L1: un petit pilier puis une cheminée - 5
L2: une renfougne, une chatière, et une autre renfougne (on commence à s'y faire) - 5
L3: une longueur en dalle très travaillée - 5
L4: un petit dièdre qui se tord dans tous les sens et finit en dalle - 5+ suréquipé
L5: une dalle exceptionnellement belle - 5 suréquipé
L6: la même - 4+
L7: la fin de l'orgue - 4+ / relais sur bloc en bout de corde










L8: un court dièdre qui mène à une brèche, une traversée de couloir - relais
L9: départ technique du relais - 5+ - puis petite cheminée pour sortir / relais sur bloc au sommet


Une méharée : il y a beaucoup de passage dans le coin !






Nous avons la surprise de croiser trois Savoyards au sommet. Ils ont fait un panaché Classique / Nouvelle Lune. Ca leur a bien plu. A leur menu, c'est saucisson : pas très Halal. Nous c'est un sandwich litéralement pantagruélique préparé par Amoud : concombre, mayo, tomate, oeuf ! Oui oui, ça tient à peu près dans une demi baguette. On rentre au campement tant bien que mal.









Nos voisins de bivouac : moula-moula et gerboise

Cédric va assez bien pour un grand tournoi de trouduc - c'est le jeu des vacances ! Même Romain réussit à devenir président.
Nuit étoilée fabuleuse. Lever de soleil toujours aussi féérique.

Au réveil, cédric va suffisamment bien pour monter à l'Assecrem avec Claire - 3h de randonnée pour se rendre à l'ermitage du Père de Foucault.
Romain et moi allons dans la voie mythique du coin, la Kohlman-Roussy au Clocher des Tizouyag, le plus beau sommet du groupe, fier et élancé.




L1: jolie fissure dièdre qui se protège très bien (trop : quelqu'un y a laissé son camalot n°3) - R1 sur 1 spit et 2 pitons
L2: longueur clé avec un apssage retors en dièdre en 6a - magistralement passé par Romain - R2 sur 1 spit et 1 piton
L3=>: le dièdre continue, encore très raide - 5c. Quelques écailles branlante rendent l'escalade un peu stressante mais ça se protège bien - R3 sur 1 spit et 2 pitons
L4: on finit le dièdre et on en sort à droite par une drôle de cheminée qui se gravit en dülfer - 5b. je me fais peur en manquant de me faire tomber dessus une grosse écaille - R4 sur bloc
L5: le départ au dessus du relais est péteux. Je pars à droite pour éviter de bombarder Romain. Rien ne tien et en plus c'est pas des masses protégeable.

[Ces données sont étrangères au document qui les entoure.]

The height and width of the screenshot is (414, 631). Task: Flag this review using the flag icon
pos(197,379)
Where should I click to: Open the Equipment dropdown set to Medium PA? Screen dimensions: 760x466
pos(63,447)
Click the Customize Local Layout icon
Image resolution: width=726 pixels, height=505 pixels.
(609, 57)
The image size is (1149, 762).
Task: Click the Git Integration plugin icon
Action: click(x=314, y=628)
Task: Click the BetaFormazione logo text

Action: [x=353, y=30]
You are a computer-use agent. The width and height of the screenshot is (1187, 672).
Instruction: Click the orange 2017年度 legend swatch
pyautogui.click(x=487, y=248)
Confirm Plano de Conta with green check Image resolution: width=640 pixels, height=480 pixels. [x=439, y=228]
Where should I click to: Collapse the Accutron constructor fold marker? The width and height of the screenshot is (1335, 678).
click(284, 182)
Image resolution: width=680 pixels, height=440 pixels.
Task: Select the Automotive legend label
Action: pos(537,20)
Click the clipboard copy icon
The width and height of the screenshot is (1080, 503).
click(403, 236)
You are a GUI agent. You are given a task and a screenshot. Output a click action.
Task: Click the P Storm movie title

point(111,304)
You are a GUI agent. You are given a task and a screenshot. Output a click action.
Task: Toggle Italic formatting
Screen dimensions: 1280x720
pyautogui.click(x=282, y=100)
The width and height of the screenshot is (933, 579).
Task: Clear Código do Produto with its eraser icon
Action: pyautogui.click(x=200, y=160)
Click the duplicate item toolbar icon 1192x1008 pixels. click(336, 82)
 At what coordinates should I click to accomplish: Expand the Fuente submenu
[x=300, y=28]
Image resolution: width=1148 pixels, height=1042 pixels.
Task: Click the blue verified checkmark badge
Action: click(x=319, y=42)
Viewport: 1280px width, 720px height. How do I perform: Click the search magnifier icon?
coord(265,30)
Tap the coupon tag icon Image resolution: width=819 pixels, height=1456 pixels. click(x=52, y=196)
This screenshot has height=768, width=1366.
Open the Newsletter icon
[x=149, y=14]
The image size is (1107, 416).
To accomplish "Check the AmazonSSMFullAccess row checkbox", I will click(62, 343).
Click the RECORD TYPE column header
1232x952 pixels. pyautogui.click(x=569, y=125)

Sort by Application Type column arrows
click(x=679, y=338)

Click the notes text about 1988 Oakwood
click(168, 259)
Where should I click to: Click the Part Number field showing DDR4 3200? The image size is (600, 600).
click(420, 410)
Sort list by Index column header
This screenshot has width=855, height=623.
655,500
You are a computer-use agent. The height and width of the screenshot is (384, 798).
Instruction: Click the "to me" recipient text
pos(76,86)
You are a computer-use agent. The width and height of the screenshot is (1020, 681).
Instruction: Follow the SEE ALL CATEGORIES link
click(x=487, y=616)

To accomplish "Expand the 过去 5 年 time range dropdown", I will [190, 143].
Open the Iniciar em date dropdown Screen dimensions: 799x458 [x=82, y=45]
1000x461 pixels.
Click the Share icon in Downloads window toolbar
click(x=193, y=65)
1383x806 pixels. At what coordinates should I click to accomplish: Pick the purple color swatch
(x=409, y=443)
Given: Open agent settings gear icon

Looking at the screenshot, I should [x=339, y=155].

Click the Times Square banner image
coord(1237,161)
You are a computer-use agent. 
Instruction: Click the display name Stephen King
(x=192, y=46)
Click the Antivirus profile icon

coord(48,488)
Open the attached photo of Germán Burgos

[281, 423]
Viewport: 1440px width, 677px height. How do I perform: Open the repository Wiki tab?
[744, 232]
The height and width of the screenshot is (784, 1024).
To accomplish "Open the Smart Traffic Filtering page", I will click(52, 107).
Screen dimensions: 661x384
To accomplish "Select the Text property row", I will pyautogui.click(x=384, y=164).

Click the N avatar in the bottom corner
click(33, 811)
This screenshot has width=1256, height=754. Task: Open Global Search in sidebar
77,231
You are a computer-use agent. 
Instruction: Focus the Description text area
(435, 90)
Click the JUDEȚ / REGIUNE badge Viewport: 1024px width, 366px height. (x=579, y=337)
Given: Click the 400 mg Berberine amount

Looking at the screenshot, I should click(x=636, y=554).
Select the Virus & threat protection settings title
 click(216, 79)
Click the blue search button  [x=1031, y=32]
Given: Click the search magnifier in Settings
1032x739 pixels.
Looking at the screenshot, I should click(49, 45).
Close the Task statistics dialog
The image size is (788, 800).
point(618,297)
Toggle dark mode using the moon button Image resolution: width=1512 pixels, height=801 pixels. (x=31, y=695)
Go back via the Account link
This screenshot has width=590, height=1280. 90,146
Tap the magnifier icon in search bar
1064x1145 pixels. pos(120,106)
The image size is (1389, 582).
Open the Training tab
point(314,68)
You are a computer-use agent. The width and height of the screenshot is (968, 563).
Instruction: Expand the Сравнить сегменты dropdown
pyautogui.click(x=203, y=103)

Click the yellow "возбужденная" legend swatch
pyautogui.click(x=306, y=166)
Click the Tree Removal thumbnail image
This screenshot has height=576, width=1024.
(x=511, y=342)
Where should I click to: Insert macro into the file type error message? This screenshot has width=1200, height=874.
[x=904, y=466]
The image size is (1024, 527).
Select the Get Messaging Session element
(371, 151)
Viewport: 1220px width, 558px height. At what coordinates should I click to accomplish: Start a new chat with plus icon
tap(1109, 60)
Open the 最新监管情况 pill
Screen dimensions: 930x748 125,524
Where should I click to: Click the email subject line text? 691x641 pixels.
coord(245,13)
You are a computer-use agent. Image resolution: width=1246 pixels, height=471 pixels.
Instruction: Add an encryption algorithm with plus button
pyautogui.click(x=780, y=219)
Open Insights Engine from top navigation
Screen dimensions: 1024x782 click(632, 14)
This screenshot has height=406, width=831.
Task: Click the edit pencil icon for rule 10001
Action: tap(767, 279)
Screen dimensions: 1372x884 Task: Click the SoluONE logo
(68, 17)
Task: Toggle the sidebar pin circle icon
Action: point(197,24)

Je finis par gagner un bon dièdre qui mène à une belle traversée sur gros bacs - 5b - R5 sur 3 pitons.
Là, au lieu de faire le rappel classique, on se lance dans la sortie directe :
L6: fine fissure technique juste au dessus du relais; elle s'élargit ensuite pour devenir beaucoup plus dure avec des passages en off-width. Cotation 6a très sévère : pour l'avoir faite intégralement en libre en second, je la coterais bien 6b voire 6b+. Romain, de son côté, a laissé quelques pas d'artif en plaçant tous les points - belle perf.






Romain dans la dernière longueur, vu du bas





Eh voilà, c'est le sommet, grandiose, de cette fine et aérienne aiguille, définitivement réservée aux seuls grimpeurs. On en descend en rappel puis en désescalade facile. On se presse un peu car tout le monde nous attend au soleil au pied de la voie (alors que nous nous sommes caillés à l'ombre toute la journée, grimpant en polaire et coupe vent).